─── Passage

Take this with a grain of salt -- it's a lot more speculative than most of my opinions, which can already be quite speculative. Most of the steps in that argument are handwavy intuitions I have that aren't based on any research that's been done (though I haven't looked for any such research). Though you can think of the argument for focusing on long-term AI safety at all as an instance of this idea, where the argument is that our risk-aversion heuristic is only sufficient for timescales on the orders of human lifetimes, not for cosmic timescales, and so we should explicitly be more risk-averse and focus on reducing existential risk.

Directed Policy Gradient for Safe Reinforcement Learning with Human Advice (Helene Plisnier et al): One way that you could get advice from humans for RL would be to have the human provide a policy, which can be treated as a suggestion. In this paper, the authors propose to take such a policy, and incorporate it into a policy gradient algorithm by simply multiplying it with the policy chosen by the neural net to get a new policy that is in between the two. You can then run any on-policy RL algorithms using that policy.

My opinion: I'm annoyed at some claims that this paper makes. First, they say that the algorithm can ignore wrong advice that the human gives, but in the deterministic case, it does not ignore the advice, it just learns that if it gets into situations where it has to follow the advice bad things happen, and so it avoids getting into such situations. (The stochastic case is a bit better, in that at convergence the agent will ignore the advice, but it will take much longer to converge, if at all.) Second, their experiment involves a gridworld with 5 macro-actions, and they call this a "complicated environment with sparse rewards" -- yet if you had a uniformly random policy, in expectation it would take 5^3 = 125 episodes before you found the optimal trajectory, which would then be strongly reinforced getting quick convergence.

I do like the idea of providing advice by shaping the policy towards parts of the space that are better -- this would lead to better sample efficiency and safer exploration. I'd be pretty excited to see a paper that ran with this idea and had a more compelling story for how to get the advice policy from a human (specifying a policy is hard!) and better experiments that test the feasibility of the idea in a more complex environment.

Entropic Regret I: Deterministic MDPs (Vadim Kosoy)

Miscellaneous (Alignment)

Building Safer AGI by introducing Artificial Stupidity (Michaël Trazzi et al)

Near-term concerns

Machine ethics

A developmentally-situated approach to teaching normative behavior to AI (gworley)

AI capabilities

Reinforcement learning

Large-Scale Study of Curiosity-Driven Learning (Yuri Burda, Harri Edwards, Deepak Pathak et al): Summarized in the highlights!

──────
─── Data for review

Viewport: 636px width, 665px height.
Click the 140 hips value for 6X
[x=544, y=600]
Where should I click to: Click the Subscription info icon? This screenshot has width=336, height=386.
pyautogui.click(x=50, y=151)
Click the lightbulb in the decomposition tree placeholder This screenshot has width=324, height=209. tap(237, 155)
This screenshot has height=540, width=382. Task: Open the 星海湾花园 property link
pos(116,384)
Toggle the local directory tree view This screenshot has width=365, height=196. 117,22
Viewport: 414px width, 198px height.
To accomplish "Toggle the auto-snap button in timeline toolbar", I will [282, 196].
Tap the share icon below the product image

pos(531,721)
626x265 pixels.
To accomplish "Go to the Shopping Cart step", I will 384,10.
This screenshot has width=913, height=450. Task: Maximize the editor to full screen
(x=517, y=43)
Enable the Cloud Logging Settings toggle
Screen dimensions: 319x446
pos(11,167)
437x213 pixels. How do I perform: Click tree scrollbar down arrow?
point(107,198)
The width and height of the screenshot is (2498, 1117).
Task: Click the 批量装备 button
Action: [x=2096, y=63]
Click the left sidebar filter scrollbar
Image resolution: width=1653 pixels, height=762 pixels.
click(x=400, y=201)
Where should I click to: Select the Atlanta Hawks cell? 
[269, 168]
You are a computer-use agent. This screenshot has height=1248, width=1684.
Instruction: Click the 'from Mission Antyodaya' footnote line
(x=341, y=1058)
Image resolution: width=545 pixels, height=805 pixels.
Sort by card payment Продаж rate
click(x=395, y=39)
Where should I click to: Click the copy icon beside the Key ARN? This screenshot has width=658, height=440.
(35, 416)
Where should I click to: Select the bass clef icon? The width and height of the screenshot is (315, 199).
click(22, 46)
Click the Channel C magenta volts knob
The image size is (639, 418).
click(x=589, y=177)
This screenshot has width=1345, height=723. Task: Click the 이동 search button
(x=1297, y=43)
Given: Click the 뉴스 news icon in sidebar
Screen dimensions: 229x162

──────

* Work instructions:
a - According to the passage, how does the paper on directed policy gradient combine the human-provided policy with the one chosen by the neural net?
b - Using the passage, say whether each statement agrees with it: (i) The paper's authors describe their gridworld as a "complicated environment with sparse rewards." (ii) In the deterministic case, the algorithm ignores wrong advice from the human. (iii) The writer considers specifying a policy easy.

* Responses in order:
a - It multiplies the human-provided policy with the policy chosen by the neural net, which produces a new policy that is in between the two.

b -
(i) Yes: "they call this a "complicated environment with sparse rewards""
(ii) No: "in the deterministic case, it does not ignore the advice"
(iii) No: "specifying a policy is hard!"